Local coalitions, apart from strong national ones, could define the future of elections
The downside of this approach is that electioneering is reduced to a cynical mathematical exercise that is far-removed from issue-based politics. In an environment where winning seems to be the most important thing, that’s only to be expected.Updated: Jun 03, 2018 08:17 IST
The last three elections to Lok Sabha seats in Uttar Pradesh, by-polls all, highlight a recent trend. Coalitions aren’t new in India, but the ability of the individual constituents of a coalition to transfer votes to a consensus candidate from one party in the grouping, has always been suspect. That ability is now no longer in question, at least, not in Uttar Pradesh, albeit with some transmission losses.

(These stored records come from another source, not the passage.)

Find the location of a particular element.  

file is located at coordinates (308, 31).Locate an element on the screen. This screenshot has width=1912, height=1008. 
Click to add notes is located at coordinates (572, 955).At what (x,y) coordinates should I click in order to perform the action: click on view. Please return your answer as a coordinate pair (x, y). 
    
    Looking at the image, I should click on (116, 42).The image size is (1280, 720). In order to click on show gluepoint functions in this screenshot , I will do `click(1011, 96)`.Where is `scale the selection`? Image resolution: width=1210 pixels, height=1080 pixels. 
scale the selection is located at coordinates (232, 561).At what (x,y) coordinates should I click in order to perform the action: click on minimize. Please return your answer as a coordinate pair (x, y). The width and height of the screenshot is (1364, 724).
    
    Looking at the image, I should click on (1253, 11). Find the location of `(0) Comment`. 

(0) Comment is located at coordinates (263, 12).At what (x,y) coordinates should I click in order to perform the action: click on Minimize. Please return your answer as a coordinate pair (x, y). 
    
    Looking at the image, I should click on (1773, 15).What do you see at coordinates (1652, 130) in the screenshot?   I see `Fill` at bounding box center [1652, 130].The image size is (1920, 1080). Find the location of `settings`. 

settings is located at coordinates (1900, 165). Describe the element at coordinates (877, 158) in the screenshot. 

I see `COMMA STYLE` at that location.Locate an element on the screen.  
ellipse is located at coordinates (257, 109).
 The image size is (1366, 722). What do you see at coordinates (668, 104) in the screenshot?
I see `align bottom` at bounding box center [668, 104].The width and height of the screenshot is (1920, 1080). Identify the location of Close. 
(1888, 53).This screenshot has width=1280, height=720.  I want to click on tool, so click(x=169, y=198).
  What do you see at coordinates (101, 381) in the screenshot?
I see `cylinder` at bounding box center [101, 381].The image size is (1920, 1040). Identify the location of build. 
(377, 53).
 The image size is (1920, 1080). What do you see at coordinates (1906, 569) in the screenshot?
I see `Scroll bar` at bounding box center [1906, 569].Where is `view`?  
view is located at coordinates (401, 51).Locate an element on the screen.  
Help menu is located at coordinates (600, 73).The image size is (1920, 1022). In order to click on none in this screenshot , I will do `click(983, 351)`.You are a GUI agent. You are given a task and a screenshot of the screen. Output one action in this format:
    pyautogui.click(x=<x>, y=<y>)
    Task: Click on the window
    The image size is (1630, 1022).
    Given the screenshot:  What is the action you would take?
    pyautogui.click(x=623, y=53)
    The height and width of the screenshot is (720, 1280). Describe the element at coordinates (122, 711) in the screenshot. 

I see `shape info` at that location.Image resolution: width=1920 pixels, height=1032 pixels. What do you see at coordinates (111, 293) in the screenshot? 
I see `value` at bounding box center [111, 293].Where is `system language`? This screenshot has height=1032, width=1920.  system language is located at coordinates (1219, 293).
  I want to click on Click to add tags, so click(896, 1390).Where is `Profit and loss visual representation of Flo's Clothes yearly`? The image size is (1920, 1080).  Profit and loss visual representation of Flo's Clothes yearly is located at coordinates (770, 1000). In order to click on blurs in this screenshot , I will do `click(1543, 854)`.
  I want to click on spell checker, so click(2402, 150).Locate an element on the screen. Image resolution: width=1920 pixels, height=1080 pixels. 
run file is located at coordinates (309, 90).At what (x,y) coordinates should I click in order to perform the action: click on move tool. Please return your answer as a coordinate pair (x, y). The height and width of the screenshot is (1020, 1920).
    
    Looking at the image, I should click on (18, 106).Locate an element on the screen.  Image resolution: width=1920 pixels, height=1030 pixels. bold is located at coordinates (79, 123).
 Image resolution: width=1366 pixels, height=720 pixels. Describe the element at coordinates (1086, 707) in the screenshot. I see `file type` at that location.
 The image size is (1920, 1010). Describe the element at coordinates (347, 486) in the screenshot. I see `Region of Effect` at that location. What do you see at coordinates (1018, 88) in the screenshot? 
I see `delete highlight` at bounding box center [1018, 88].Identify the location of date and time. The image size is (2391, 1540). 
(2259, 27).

In Phulpur and Gorakhpur, and now in Kairana, a united opposition has defeated the Bharatiya Janata Party (BJP), which swept the parliamentary elections in the state (71 of 80 seats in 2014; 73, if the alliance partner’s contribution is included) and state elections three years later (325 of 403 seats). All three wins have indicated the ability of parties to transfer votes – from the Bahujan Samaj Party to the Samajwadi Party in Phulpur and Gorakhpur, and, with not as much efficiency but still very effectively, from all other parties to the relatively niche Rashtriya Lok Dal in Kairana. For Dalits to vote for Yadavs and Muslims to vote for Jats in Uttar Pradesh isn’t just new, but almost radical.
The trend is recent, which means it merits further study. For instance, it can’t be said with any amount of certitude that this is how the electorate in other states will behave. It seems inconceivable that the Trinamool Congress and the CPI(M), bitter rivals in West Bengal will ever come together. Still, with its dominance of elections since late 2013, the BJP has created strange bedfellows, parties that have traditionally fought each other and, in some cases, whose ideologies are conflicting. Their very survival threatened, many have discovered a new, if temporary ideology – to simply be anti-BJP. And in Uttar Pradesh, these parties have managed to convince their voters that an anti-BJP vote is in their best interests too.
Coalitions, even pre-poll ones aren’t new in India. Usually, though, they involve partnerships between parties that are capable of winning seats on their own. And when the seats are totted up, such coalitions end up with a majority in the assembly or Lok Sabha. The difference in recent by-polls in Uttar Pradesh is that the partnerships this time are at the level of votes, and between parties that can’t win seats on their own unless their respective vote-bases come together (and vote together). Even a cursory review of the history of coalitions in India will highlight the difference.
One reason behind the trend could be that just like parties, voters across the spectrum are also becoming disenchanted with the BJP. Dalits, Muslims, and the dominant farming community across regions (largely OBC), all have reason to be unhappy with the ruling dispensation in New Delhi. The Muslims believe they have lost their voice; the Dalits believe they never had one, and that the BJP isn’t particularly interested in giving them one; and once prosperous farming communities have been ravaged by the ongoing (and seemingly never-ending agrarian crisis). In some cases, they are unhappy enough to simply cast an anti-vote for a consensus non-BJP candidate. In some ways, both at the level of the parties and voters, the BJP has brought this upon itself with its complete dominance of electoral politics over the past five years, barring an odd upset or two.
What does this mean for the BJP? And what does it mean for the opposition?
For both, it means that even in a first-past-the-post election system such as India, the magic figure is now at least 50% of the votes polled. For instance, the BJP won the recent Palghar Lok Sabha election in Maharashtra, a multi-cornered fight, with a mere 31.4% of the votes polled; it lost the Kairana Lok Sabha election, a straight fight between it and a unified opposition, despite getting 46.7% of the votes polled.
Anyone seeking to build a coalition should, therefore, worry not so much about seats as vote share. A party with a vote share of 2-3% in a constituency that has never won a seat in either an assembly or a Lok Sabha election could well be the partner of choice. A party with a vote share of 1-2% across many constituencies and which has never won a seat is an even better partner. This is likely to increase the political currency of such parties.
In Palghar, to continue with the same example, the BJP won with 2.72 lakh votes, edging out its ally in the state, the Shiv Sena, whose candidate polled 2.43 lakh votes. The Bahujan Vikas Aaghadi, previously called the Vasai Vikas Aghadi, strong in the area, won 2.22 lakh votes. The party is considered the representative of the Vadaval community which can be found in parts of Maharashtra. It is likely that both the BJP and opposition parties will learn something from these numbers and seek out such parties. Multiple local coalitions then, apart from a few strong national ones, could define the future of elections in India.
The downside of this approach is that electioneering is reduced to a cynical mathematical exercise that is far-removed from issue-based politics. In an environment where winning seems to be the most important thing, that’s only to be expected. The victory of such coalitions could also result in unwieldy governments. At some stage, though, voters will have to think about holding their representatives and parties to account and ensure that coalitions have a common minimum programme.